In June AusAID awarded the program a $US533,800 grant to help the program achieve its goals of closing the mobile phone gender gap and provide life-changing services to women in the developing world.
The program was announced jointly by Australian foreign minister Kevin Rudd and US secretary of state, Hillary Rodham Clinton in Busan South Korea last week.
According to the GSMA its studies have shown that a 10 percent increase in mobile phone use has led to a 1.2 percent increase in gross domestic product (GDP) in low- and middle-income countries. However, the research also indicated that women in the developing world are 21 percent less likely than men to own a mobile phone.
Clinton said: "For 300 million women in low- and middle- income countries, mobile technology is still out of reach. It's not simply because it's too expensive'¦but it's because of an array of economic and social barriers, from a lack of literacy to a lack of income to the all-too-common belief that cellphones afford more freedom to women than they deserve."
Rudd added that a wide range of social and economic benefits could be delivered by extending mobile phone ownership to women. "Mobile phones can provide women living in remote and rural areas with access to bank accounts and formal credit. In Pakistan, text messaging has been used to deliver basic literacy and numeracy classes.
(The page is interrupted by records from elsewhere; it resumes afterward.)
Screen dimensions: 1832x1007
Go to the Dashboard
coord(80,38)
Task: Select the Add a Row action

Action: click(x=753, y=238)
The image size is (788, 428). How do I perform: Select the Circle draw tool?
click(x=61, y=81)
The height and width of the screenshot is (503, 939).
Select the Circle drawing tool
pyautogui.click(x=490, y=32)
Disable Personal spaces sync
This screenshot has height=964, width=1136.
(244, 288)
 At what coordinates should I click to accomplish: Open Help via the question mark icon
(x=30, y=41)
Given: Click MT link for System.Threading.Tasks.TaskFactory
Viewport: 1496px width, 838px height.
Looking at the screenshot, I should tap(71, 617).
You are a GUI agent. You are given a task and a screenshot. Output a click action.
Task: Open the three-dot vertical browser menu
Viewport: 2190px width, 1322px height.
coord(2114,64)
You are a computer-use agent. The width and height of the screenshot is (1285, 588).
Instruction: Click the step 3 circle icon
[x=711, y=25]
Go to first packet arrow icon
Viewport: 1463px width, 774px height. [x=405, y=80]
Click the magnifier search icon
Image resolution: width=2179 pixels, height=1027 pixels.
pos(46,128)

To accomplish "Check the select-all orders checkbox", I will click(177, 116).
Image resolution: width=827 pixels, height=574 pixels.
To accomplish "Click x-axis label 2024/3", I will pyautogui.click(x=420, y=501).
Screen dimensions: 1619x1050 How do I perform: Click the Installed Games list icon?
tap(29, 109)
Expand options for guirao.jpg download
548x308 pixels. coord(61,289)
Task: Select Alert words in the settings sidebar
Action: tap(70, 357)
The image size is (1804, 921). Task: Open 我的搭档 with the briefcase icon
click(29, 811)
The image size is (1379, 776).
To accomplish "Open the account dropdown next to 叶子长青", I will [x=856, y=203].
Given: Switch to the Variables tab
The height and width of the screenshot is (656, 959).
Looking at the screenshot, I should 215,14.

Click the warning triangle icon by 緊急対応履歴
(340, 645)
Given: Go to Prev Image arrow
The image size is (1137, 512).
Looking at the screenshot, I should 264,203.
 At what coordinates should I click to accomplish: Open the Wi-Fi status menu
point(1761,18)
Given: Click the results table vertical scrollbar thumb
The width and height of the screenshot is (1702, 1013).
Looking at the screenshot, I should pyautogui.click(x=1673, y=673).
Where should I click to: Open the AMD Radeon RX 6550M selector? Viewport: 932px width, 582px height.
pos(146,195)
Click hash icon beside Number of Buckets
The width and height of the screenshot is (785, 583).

In India, texts have been used to provide agricultural commodity prices at markets, helping women to get the best prices for their produce."
Visa chairman and CEO, Joseph Saunders, said: "Around the world, we have begun to see the power that mobile technology can have in extending the reach of electronic payments, providing the unbanked with tools for payments and other life-enhancing financial services, and bringing new participants into the global financial system."